“Cumhuriyet kurulduğunda halkın yüzde sekseni köylerde yaşıyor ve ilkel bir tarımla yaşamını sürdürmeye çalışıyordu. Tarıma elverişli toprakların birçoğu işlenemiyor, kullanılanların da bir bölümü ağaların ellerinde bulunuyordu. Köylülerin yüzde seksenbeşi okuma yazma bile bilmiyordu. Kişi başına yıllık gelir ortalaması 150 dolardı. Yeni devletin temel sorunu halkın çoğunluğunu bu yoksulluk ve bilisizlikten kurtararak gerçek cumhuriyet vatandaşları yapmaktı. Cumhuriyetin temelleri ancak böyle sağlamlaşacaktı.”
Ege Görgün (Landlord)
Köy Enstitüleri’nin kurulmasında büyük payı olan dönemin İlköğretim Genel Müdürü İsmail Hakkı Tonguç’un oğlu Dr. Engin Tonguç böyle açıklıyor kısaca bu kurumun amacını. Ama Kemalist ideallerle hedeflenen bu kutsal amacına rağmen, bizzat Atatürk’ün partisi CHP tarafından temelleri dinamitlecekti Köy Enstitüleri’nin. II. Dünya Savaşı’yla birlikte güç ve taraftar kazanan ırkçı, dinci, anti-komünisst ve anti-semitist ideolojilerin, dolayısıyla bu ideolojileri benimsemiş kişilerin CHP içine sızması böyle bir sonucu doğuruyordu. Yıllar sonrasında geriye dönüp büyük resme baktığınızda ise aslında tüm olan bitenin, ülkeyi ve toplumu üretmeden sorgulamadan tüketen bireyi baştacı yapan kapitalist sisteme hazırlamaktan ibaretmiş gibi izlenimi ediniyorsunuz.
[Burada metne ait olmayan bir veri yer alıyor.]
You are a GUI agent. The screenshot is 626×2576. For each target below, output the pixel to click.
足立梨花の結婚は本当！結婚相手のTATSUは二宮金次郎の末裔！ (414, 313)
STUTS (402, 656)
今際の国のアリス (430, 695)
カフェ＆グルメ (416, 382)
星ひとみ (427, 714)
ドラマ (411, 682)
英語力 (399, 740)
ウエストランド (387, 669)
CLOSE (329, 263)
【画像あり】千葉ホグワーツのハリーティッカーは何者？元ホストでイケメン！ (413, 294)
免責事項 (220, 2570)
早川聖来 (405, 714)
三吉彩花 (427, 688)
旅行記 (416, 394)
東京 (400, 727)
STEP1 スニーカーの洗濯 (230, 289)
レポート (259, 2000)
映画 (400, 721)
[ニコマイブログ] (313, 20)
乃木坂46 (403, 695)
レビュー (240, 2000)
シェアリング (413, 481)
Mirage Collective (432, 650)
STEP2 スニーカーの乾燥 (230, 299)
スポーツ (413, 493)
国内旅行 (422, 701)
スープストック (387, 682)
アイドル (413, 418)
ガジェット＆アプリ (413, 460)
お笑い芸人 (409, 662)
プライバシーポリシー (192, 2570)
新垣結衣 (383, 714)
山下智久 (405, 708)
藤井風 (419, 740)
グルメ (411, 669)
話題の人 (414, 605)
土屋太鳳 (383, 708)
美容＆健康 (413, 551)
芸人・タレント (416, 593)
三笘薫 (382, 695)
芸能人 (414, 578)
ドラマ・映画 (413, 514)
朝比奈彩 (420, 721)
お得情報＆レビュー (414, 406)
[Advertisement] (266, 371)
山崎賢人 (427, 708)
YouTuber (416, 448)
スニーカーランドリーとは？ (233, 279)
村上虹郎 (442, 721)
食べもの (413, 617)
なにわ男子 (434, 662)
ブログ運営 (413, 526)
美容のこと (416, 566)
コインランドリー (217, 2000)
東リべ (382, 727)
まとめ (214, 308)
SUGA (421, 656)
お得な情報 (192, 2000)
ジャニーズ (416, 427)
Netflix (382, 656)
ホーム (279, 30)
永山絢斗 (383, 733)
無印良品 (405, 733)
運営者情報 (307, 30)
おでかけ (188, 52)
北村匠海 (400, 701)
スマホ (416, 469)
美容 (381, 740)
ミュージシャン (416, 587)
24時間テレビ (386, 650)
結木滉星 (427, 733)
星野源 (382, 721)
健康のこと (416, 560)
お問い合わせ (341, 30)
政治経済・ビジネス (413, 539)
Köy Enstitüleri geçtiğimiz yıllarda gösterime giren Toprağın Çocukları filmiyle bir kez daha gündeme gelmişti. Film vizyona girmeden röportaj yaptığımız filmin başrol oyuncusu Erkan Can’ın babası da bir Köy Enstitüsü mezunuydu. “Köy Enstitüsü mezunları çevrelerine ışık saçarlardı,” diyordu Can. Nasıl saçmasınlardı ki; bu okullarda öğretmen olmak üzere yetiştirilen o köylü çocuklarının kafaları Köy Enstitüler’inde yalnızca kitabi bilgilerle doldurulmuyor, tarımdan atölye işçiliğine, arıcılıktan besi hayvancılığına pek çok konuda uygulamalı olarak eğitiliyorlardı. Öğrenciler vatana millete hayırlı olacaklarının bilinciyle, bu bilgileri kendi insanlarına taşıyacak olmanın sorumluluğuyla şevkle öğreniyorlardı. Hepsi birer vatanperver, aydın, elinden her iş gelen, doğruluktan şaşmayan ve halkı üretime yönlendirmek için gereken her türlü bilgiyle donanmış eğitimci bireyler olarak mezun oluyorlardı.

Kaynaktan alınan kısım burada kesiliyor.